WORK ITEM> Where a line of the material contains the string "will", copy that line.

[[ DATA SHOWN open ]]

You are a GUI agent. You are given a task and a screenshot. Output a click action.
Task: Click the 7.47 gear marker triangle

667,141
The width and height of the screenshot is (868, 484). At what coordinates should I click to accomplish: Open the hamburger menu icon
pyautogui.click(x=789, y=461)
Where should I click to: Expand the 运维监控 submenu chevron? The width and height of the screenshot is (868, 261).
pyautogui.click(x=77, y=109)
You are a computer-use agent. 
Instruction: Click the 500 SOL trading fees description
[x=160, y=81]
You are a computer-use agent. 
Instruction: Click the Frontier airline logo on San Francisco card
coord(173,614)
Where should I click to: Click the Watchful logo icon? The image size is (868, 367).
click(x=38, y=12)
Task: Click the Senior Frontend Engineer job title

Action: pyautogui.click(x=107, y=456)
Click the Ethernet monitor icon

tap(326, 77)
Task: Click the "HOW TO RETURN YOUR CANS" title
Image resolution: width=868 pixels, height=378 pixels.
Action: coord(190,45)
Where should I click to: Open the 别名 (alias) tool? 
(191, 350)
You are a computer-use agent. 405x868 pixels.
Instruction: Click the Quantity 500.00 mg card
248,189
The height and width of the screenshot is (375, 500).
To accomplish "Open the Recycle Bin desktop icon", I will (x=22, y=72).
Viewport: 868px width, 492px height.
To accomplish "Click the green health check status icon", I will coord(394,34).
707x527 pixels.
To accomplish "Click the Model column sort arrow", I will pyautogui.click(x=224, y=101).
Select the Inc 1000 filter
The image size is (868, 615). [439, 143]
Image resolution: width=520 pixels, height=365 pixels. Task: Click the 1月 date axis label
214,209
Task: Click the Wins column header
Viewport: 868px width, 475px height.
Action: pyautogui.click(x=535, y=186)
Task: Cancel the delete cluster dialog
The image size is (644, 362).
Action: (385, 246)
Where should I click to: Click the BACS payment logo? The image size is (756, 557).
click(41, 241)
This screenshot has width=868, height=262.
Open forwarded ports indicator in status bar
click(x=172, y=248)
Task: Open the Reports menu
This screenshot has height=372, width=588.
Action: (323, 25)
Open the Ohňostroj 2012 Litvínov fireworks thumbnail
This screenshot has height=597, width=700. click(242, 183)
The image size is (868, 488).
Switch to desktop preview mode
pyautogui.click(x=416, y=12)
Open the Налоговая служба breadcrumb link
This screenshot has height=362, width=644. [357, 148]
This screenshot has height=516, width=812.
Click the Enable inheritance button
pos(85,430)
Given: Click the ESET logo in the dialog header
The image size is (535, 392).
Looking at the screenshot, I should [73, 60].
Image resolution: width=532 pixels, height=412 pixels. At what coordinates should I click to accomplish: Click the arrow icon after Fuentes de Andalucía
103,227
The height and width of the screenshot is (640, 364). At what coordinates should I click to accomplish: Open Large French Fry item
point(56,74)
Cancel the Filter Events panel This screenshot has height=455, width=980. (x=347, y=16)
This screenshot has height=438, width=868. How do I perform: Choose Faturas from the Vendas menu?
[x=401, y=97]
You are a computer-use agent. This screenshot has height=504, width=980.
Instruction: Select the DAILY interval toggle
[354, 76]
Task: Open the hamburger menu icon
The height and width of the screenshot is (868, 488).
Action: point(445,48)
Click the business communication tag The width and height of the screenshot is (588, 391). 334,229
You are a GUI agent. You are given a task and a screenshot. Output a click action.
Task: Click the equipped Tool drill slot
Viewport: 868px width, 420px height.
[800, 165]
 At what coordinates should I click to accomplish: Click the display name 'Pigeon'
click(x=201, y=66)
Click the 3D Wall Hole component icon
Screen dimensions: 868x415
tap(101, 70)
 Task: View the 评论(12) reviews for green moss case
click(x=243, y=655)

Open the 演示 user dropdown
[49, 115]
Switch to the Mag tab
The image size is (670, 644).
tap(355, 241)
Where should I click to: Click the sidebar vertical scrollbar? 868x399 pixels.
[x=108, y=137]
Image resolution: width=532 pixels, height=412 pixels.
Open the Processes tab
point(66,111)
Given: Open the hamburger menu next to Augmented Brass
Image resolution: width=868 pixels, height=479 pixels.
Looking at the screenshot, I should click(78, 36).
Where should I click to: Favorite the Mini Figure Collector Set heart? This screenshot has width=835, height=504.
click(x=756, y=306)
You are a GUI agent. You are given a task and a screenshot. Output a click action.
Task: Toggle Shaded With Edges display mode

[[ DATA SHOWN closed ]]

RESPONSE FOR THIS EXERCISE>
To accomplish "Open the Recycle Bin desktop icon", I will (x=22, y=72).
To accomplish "Click the green health check status icon", I will coord(394,34).
To accomplish "Click the Model column sort arrow", I will pyautogui.click(x=224, y=101).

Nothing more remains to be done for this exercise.